- _ASSIGNMENT_:
Since the records include pictures, leave those out while you reproduce exactly and only the lines from the one containing "423x329 pixels. How" through the one containing "Screen dimensions: 823x535", inclusive.

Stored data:
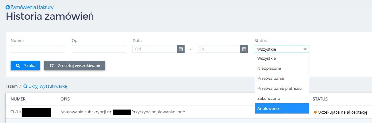Viewport: 372px width, 123px height.
Task: Click Zresetuj wyszukiwanie button
Action: pyautogui.click(x=75, y=66)
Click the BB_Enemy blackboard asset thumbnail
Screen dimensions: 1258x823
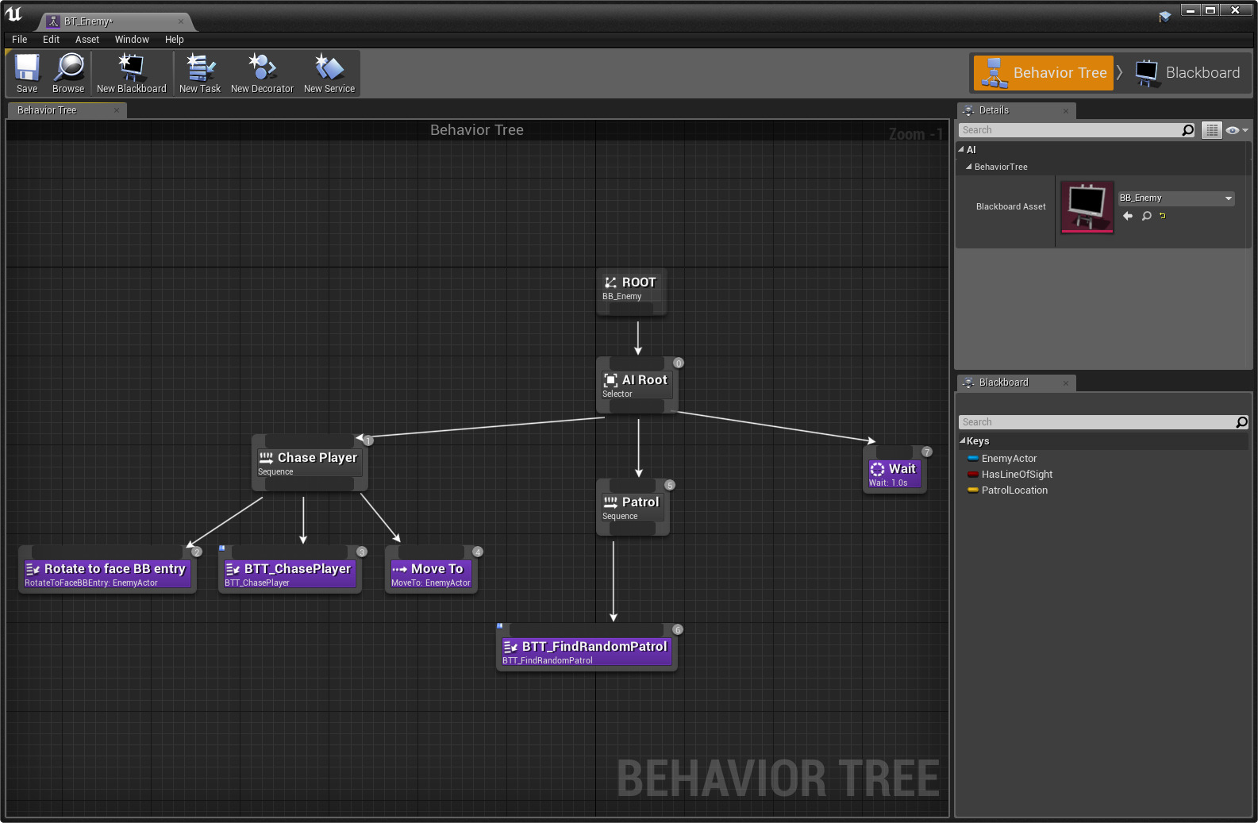point(1087,207)
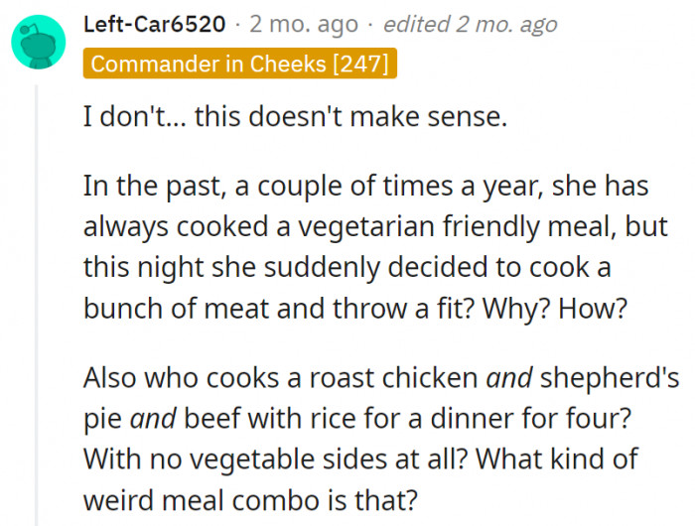Click the italic "and" before "shepherd's"
Image resolution: width=695 pixels, height=526 pixels.
click(x=509, y=376)
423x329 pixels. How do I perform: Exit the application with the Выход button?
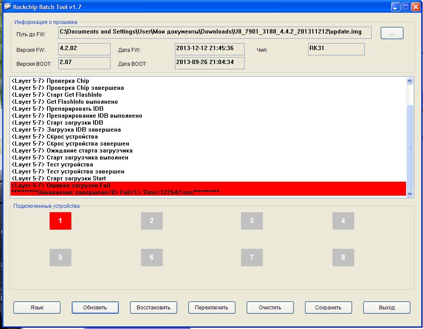[x=386, y=307]
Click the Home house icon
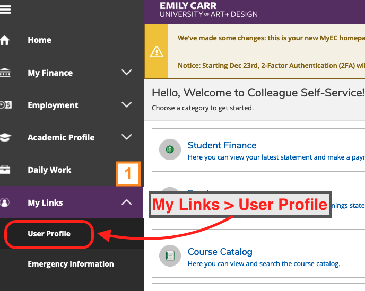365x291 pixels. tap(5, 40)
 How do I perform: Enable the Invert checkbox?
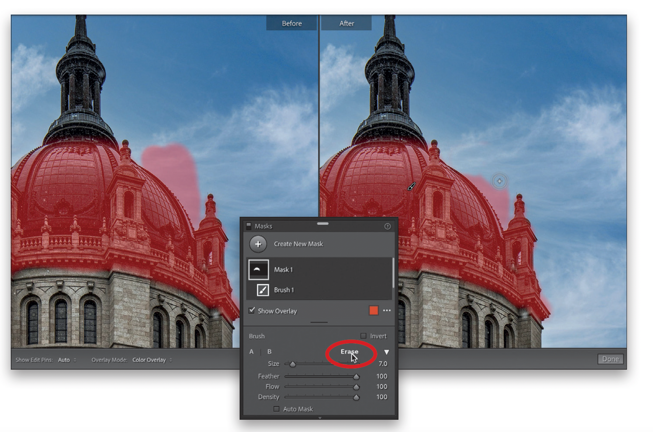click(363, 336)
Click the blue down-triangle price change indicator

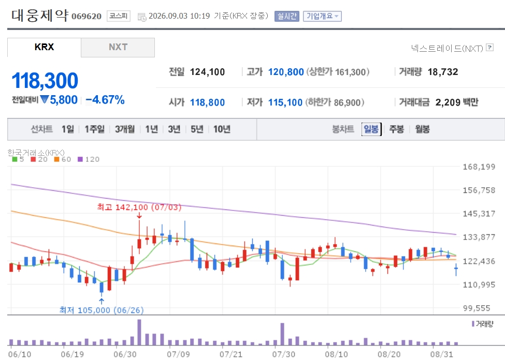pos(45,99)
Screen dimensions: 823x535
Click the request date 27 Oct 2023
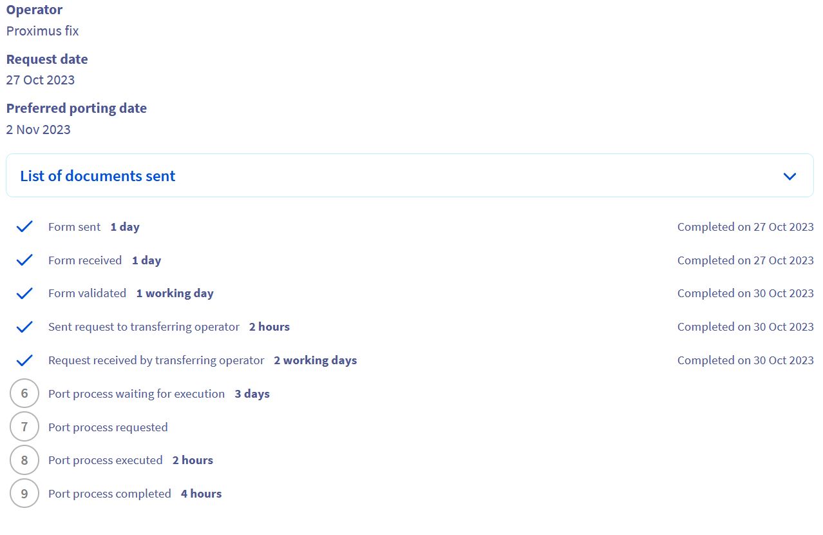pos(41,80)
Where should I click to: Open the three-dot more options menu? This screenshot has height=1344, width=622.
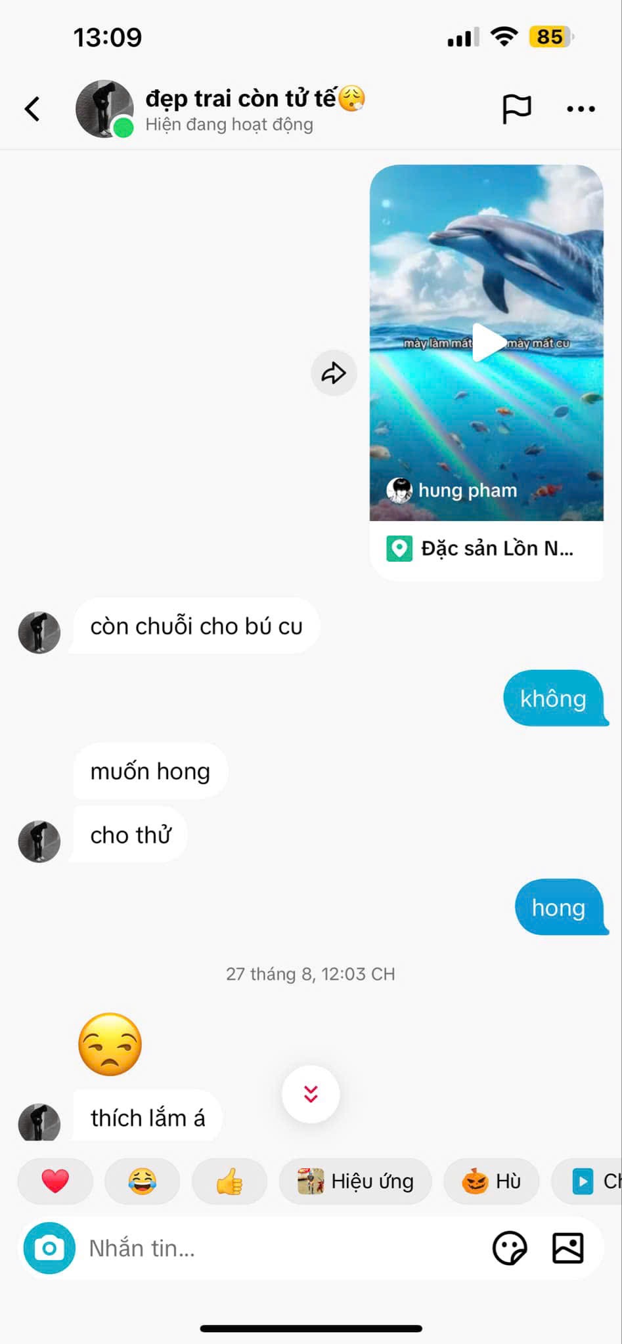click(581, 109)
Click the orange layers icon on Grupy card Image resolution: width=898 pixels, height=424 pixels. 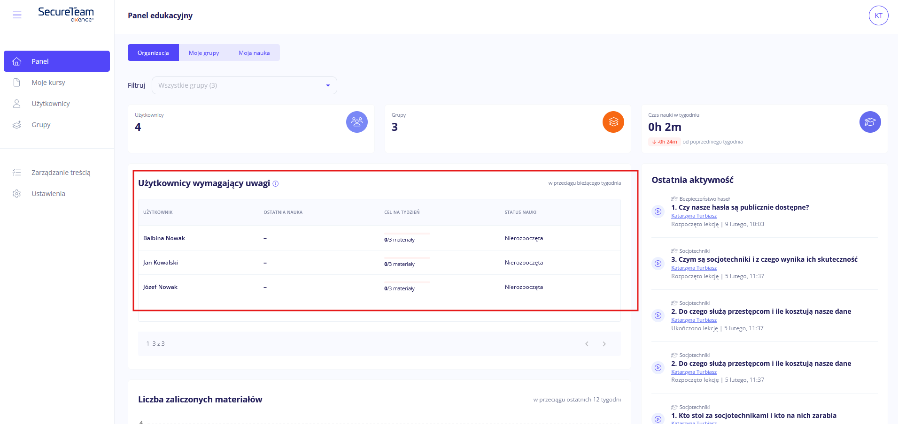click(x=613, y=122)
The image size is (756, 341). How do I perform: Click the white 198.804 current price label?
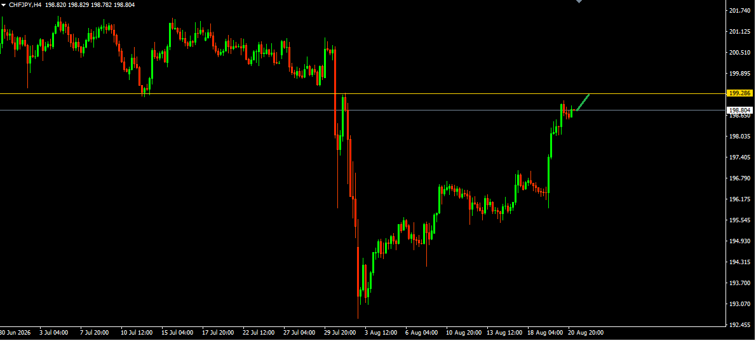click(740, 110)
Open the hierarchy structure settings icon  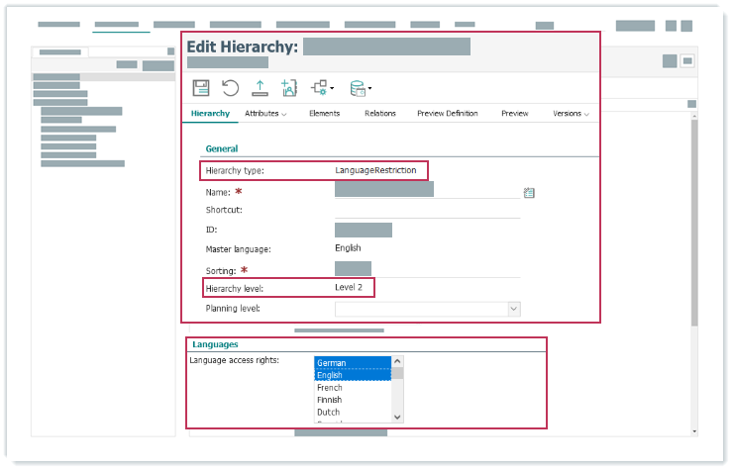point(322,88)
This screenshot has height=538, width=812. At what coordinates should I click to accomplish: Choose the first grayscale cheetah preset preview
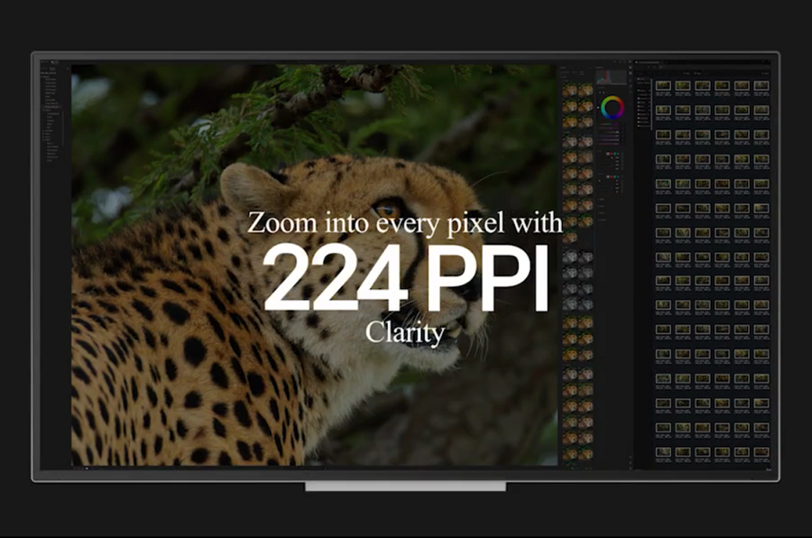[x=569, y=256]
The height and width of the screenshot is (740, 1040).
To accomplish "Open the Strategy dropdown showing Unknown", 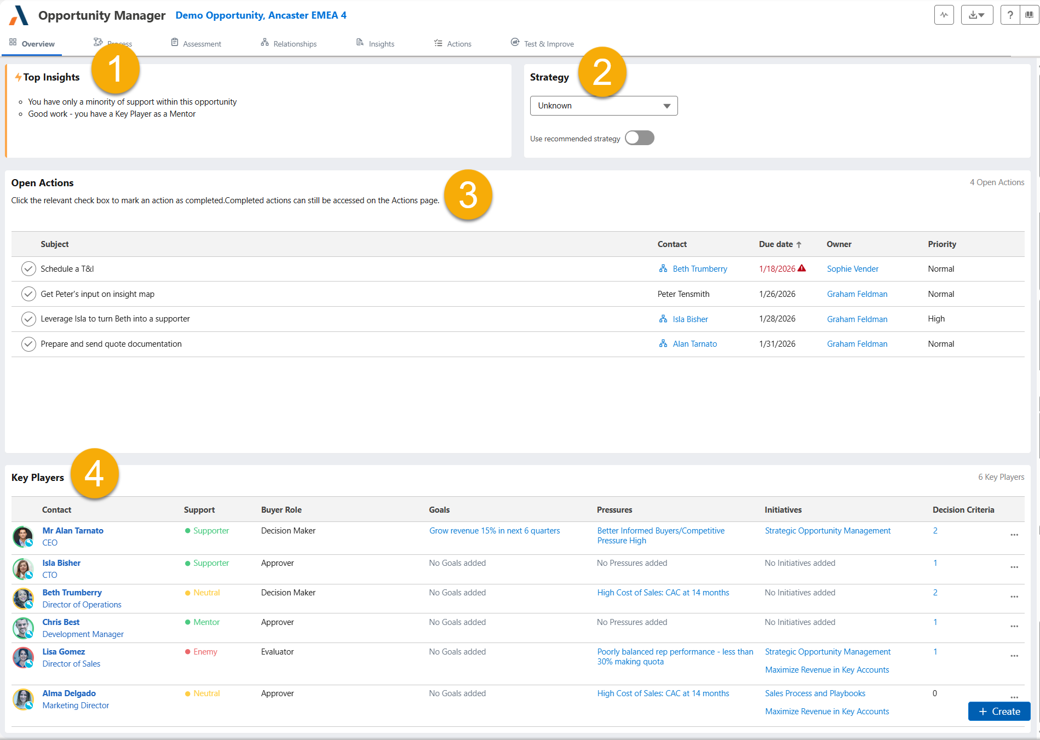I will pyautogui.click(x=604, y=106).
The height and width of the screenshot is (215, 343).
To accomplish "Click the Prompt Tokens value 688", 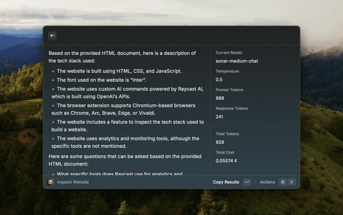I will click(220, 98).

- _TASK RESPONSE_:
423x329 pixels. How do I perform: Exit the application with the Выход button?
[x=386, y=307]
Click the Home house icon
365x291 pixels. tap(5, 40)
 How do I perform: Enable the Invert checkbox?
click(363, 336)
Click the blue down-triangle price change indicator

pos(45,99)
Screen dimensions: 823x535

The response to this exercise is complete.